WORK REQUIRED
For this exercise, repeat the records below exactly as written.

====== SOURCE MATERIAL

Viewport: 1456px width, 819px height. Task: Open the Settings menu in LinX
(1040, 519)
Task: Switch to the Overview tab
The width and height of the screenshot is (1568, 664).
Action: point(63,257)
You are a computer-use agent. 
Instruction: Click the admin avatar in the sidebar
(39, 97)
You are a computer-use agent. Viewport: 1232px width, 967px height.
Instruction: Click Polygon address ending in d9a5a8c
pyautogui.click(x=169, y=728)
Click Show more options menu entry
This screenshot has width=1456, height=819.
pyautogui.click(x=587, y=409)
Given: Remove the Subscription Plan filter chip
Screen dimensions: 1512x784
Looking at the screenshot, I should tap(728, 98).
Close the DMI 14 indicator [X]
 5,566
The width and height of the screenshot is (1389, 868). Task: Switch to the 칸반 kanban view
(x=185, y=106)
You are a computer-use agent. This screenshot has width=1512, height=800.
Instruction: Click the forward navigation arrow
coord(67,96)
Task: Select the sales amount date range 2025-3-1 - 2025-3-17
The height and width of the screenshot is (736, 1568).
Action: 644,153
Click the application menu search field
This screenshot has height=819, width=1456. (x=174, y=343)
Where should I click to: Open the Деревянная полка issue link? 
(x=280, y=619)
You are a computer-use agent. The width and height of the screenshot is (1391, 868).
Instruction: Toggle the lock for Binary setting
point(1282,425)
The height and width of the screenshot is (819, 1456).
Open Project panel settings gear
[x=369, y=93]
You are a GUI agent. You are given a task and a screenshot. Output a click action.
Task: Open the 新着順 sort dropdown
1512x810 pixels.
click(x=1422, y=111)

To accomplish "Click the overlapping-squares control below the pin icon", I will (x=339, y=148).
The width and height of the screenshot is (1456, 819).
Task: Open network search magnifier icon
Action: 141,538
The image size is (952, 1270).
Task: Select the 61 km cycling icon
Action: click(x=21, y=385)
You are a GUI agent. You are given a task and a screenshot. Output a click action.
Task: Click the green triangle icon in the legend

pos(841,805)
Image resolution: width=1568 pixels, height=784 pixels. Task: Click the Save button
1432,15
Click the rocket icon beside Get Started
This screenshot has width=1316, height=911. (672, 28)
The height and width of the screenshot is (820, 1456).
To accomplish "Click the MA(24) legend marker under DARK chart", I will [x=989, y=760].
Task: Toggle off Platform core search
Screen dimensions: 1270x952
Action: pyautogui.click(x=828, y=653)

============

EXERCISE RESPONSE
Viewport: 1456px width, 819px height. Task: Open the Settings menu in LinX
(1040, 519)
Task: Switch to the Overview tab
The width and height of the screenshot is (1568, 664).
Action: point(63,257)
You are a computer-use agent. 
Instruction: Click the admin avatar in the sidebar
(39, 97)
You are a computer-use agent. Viewport: 1232px width, 967px height.
Instruction: Click Polygon address ending in d9a5a8c
pyautogui.click(x=169, y=728)
Click Show more options menu entry
This screenshot has width=1456, height=819.
pyautogui.click(x=587, y=409)
Given: Remove the Subscription Plan filter chip
Screen dimensions: 1512x784
Looking at the screenshot, I should tap(728, 98).
Close the DMI 14 indicator [X]
 5,566
The width and height of the screenshot is (1389, 868). Task: Switch to the 칸반 kanban view
(x=185, y=106)
You are a computer-use agent. This screenshot has width=1512, height=800.
Instruction: Click the forward navigation arrow
coord(67,96)
Task: Select the sales amount date range 2025-3-1 - 2025-3-17
The height and width of the screenshot is (736, 1568).
Action: 644,153
Click the application menu search field
This screenshot has height=819, width=1456. (x=174, y=343)
Where should I click to: Open the Деревянная полка issue link? 
(x=280, y=619)
You are a computer-use agent. The width and height of the screenshot is (1391, 868).
Instruction: Toggle the lock for Binary setting
point(1282,425)
The height and width of the screenshot is (819, 1456).
Open Project panel settings gear
[x=369, y=93]
You are a GUI agent. You are given a task and a screenshot. Output a click action.
Task: Open the 新着順 sort dropdown
1512x810 pixels.
click(x=1422, y=111)

To accomplish "Click the overlapping-squares control below the pin icon", I will (x=339, y=148).
The width and height of the screenshot is (1456, 819).
Task: Open network search magnifier icon
Action: 141,538
The image size is (952, 1270).
Task: Select the 61 km cycling icon
Action: click(x=21, y=385)
You are a GUI agent. You are given a task and a screenshot. Output a click action.
Task: Click the green triangle icon in the legend

pos(841,805)
Image resolution: width=1568 pixels, height=784 pixels. Task: Click the Save button
1432,15
Click the rocket icon beside Get Started
This screenshot has width=1316, height=911. (672, 28)
The height and width of the screenshot is (820, 1456).
To accomplish "Click the MA(24) legend marker under DARK chart", I will [x=989, y=760].
Task: Toggle off Platform core search
Screen dimensions: 1270x952
Action: pyautogui.click(x=828, y=653)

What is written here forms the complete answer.